# Preprocessing Data for Baseline Gender Bias Token Classifiers

* **Supervised learning**
    * Train, Validate, and (Blind) Test Data: under directory `../data/doc_clf_data/`
* **Multilabel classification**
    * 3 categories of labels:
        1. *Person Name:* Unknown, Non-binary, Feminine, Masculine
        2. *Linguistic:* Generalization, Gendered Pronoun, Gendered Role
        3. *Contextual:* Empowering, Occupation, Omission, Stereotype

***

**Table of Contents**

[I. Setup](#i)

[II. Tokenization and Categorization](#ii)


***

<a id="i"></a>

## I. Setup

**Import libraries and load data**

In [1]:
# For custom functions
# import utils

# For working with data files and directories
import numpy as np
import pandas as pd
from pathlib import Path

# For preprocessing the text
import nltk
from nltk.tokenize import word_tokenize
from nltk.tokenize import sent_tokenize
# nltk.download('punkt')
from nltk.corpus import PlaintextCorpusReader
# nltk.download('averaged_perceptron_tagger')
# from nltk.corpus import stopwords
# nltk.download('stopwords')
from nltk.tag import pos_tag

# # For visualization
# import matplotlib.pyplot as plt
# import seaborn as sns

# # For classification with scikit-learn
# from sklearn.preprocessing import MultiLabelBinarizer
# from sklearn.multiclass import OneVsRestClassifier
# from sklearn.feature_extraction.text import CountVectorizer, TfidfTransformer
# # from sklearn.svm import SVC
# # from sklearn.tree import DecisionTreeClassifier
# # from sklearn.tree import export_text
# # from sklearn import tree
# from sklearn.naive_bayes import MultinomialNB
# from sklearn.linear_model import LogisticRegression
# from sklearn.ensemble import RandomForestClassifier
# from sklearn.pipeline import Pipeline
# from sklearn.metrics import confusion_matrix, multilabel_confusion_matrix, plot_confusion_matrix, ConfusionMatrixDisplay
# from sklearn.metrics import precision_recall_fscore_support

Use the same data splits used for document classification:

In [2]:
# corpus = PlaintextCorpusReader(data_dir, ".*.txt")
# print(corpus.fileids())

# RERUN WITH THESE FILES!!!
# dir_name = "data/aggregated_data/splits/"
# Path(dir_name).mkdir(parents=True, exist_ok=True)
# train.to_csv(dir_name+"aggregated_train.csv")
# validate.to_csv(dir_name+"aggregated_validate.csv")
# test.to_csv(dir_name+"aggregated_test.csv")

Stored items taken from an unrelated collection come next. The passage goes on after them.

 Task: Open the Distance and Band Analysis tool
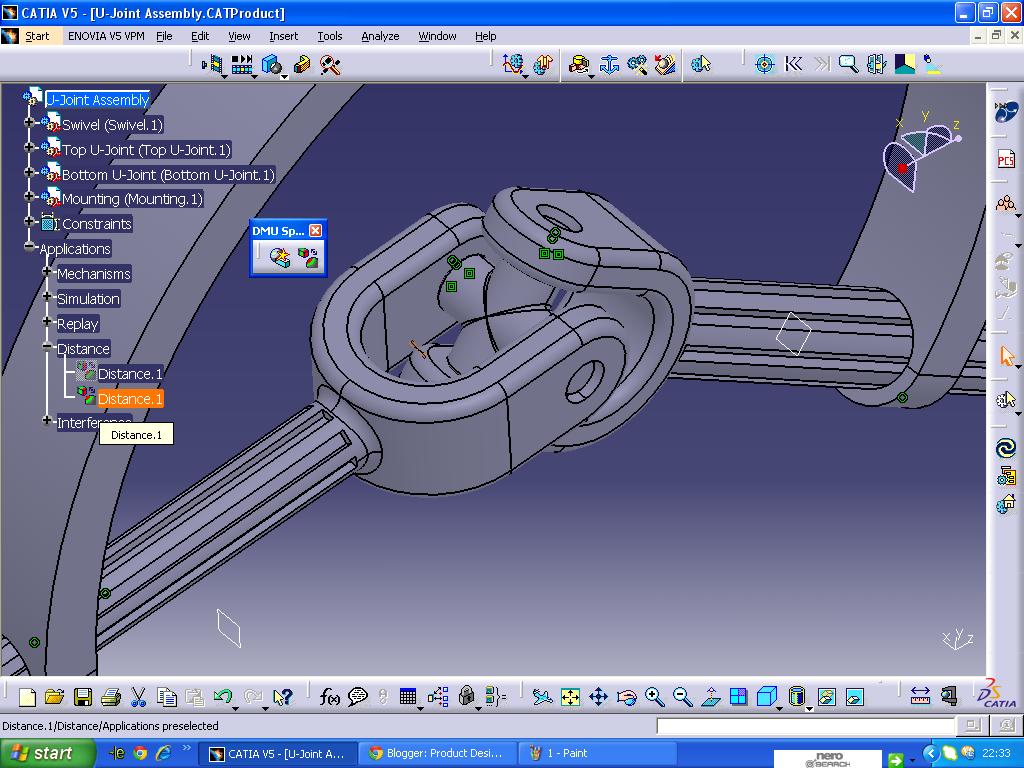[x=310, y=257]
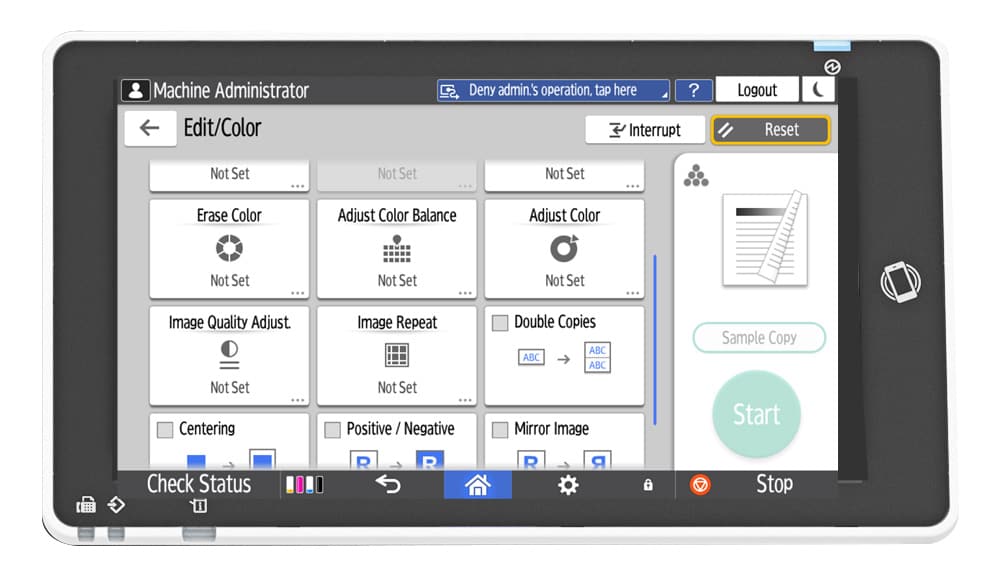1000x575 pixels.
Task: Open Adjust Color Balance settings tile
Action: tap(397, 248)

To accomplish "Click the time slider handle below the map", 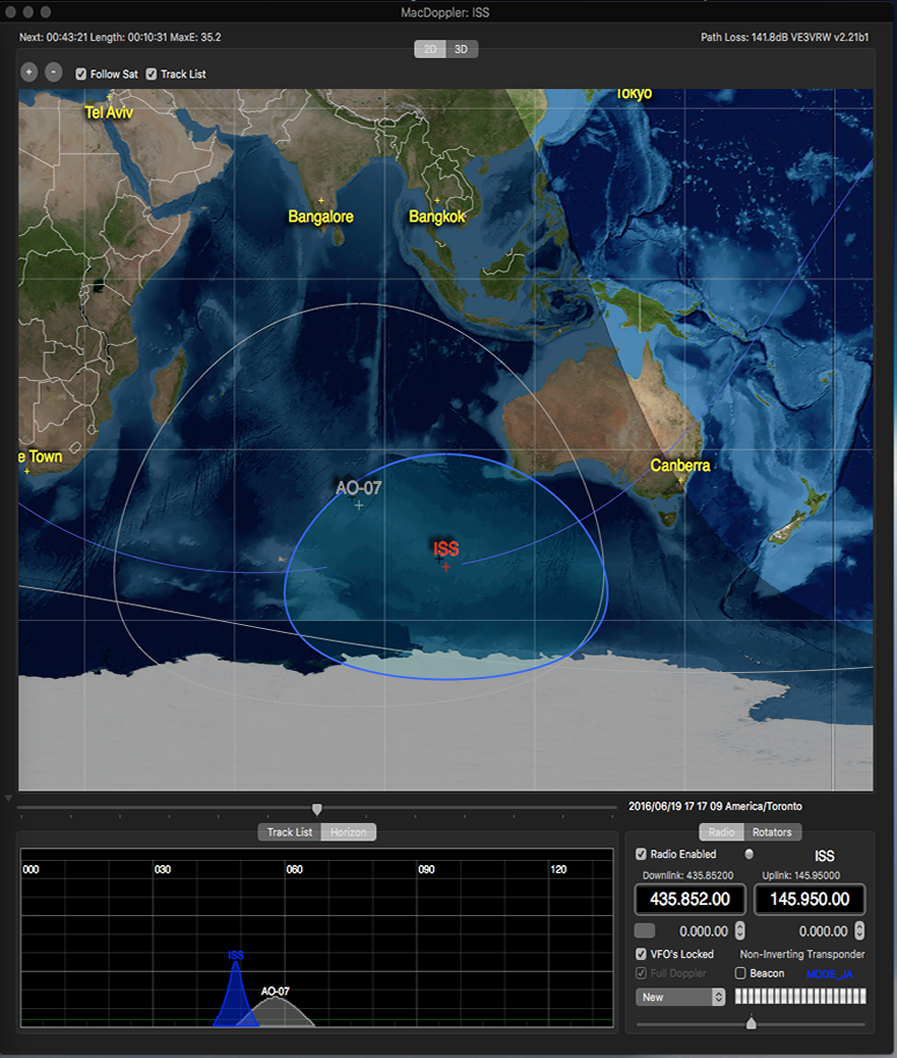I will point(317,809).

df = pd.read_csv("../data/aggregated_data/aggregated_with_eadid_descid_desc_cols.csv")

In [3]:
df = df.rename({"Unnamed: 0":"ann_id"}, axis=1)
df.head()

Unnamed: 0,ann_id,eadid,field,file_ann,offsets_ann,text_ann,label,category,id,description,file_desc,desc_id,file,desc_start_offset,desc_end_offset
0,0,BAI,Title,BAI_01000.ann,"(1290, 1302)",John Baillie,Unknown,Person-Name,211,John Baillie: posthumous,BAI_01000.txt,70381,BAI_01000.txt,1290,1315
1,1,BAI,Scope and Contents,BAI_01300.ann,"(5875, 5894)",Henry Sloane Coffin,Unknown,Person-Name,524,"Letters received from Henry Sloane Coffin, wit...",BAI_01300.txt,47675,BAI_01300.txt,5853,5983
2,2,BAI,Scope and Contents,BAI_01300.ann,"(5925, 5936)",Hugh Martin,Unknown,Person-Name,525,"Letters received from Henry Sloane Coffin, wit...",BAI_01300.txt,47675,BAI_01300.txt,5853,5983
3,3,BAI,Scope and Contents,BAI_01300.ann,"(5951, 5963)",John Baillie,Masculine,Person-Name,526,"Letters received from Henry Sloane Coffin, wit...",BAI_01300.txt,47675,BAI_01300.txt,5853,5983
4,4,BAI,Scope and Contents,BAI_01300.ann,"(5951, 5963)",John Baillie,Unknown,Person-Name,527,"Letters received from Henry Sloane Coffin, wit...",BAI_01300.txt,47675,BAI_01300.txt,5853,5983


Make a new directory to save the token-level classification data:

In [4]:
new_data_dir = "../data/token_clf_data/"
Path(new_data_dir).mkdir(parents=True, exist_ok=True)

<a id="ii"></a>
## II. Tokenization and Categorization

**Categorize every token as either:**
* **`B-[LABEL_NAME]` for the *beginning* token of an annotated text span with a particular label**
* **`I` for *inside* an annotated text span**
* **`O` or *outside* an annotated text span, respectively**

**Associate each token with a description ID and, for `B-` and `I` tokens, an annotation ID.**

#### Create dictionaries with relevant data from the DataFrame

In [5]:
# Get unique description data
desc_df = pd.DataFrame({"description":df.description, "desc_id": df.desc_id, "desc_start_offset":df.desc_start_offset, "desc_end_offset":df.desc_end_offset})
desc_df = desc_df.drop_duplicates()

In [6]:
# Associate each description with its ID: 
# create a dictionary with description texts as keys and description identifiers as values

text_desc_list = list(desc_df.description)
desc_id_list = list(desc_df.desc_id)
desc_text_to_id = dict(zip(text_desc_list, desc_id_list))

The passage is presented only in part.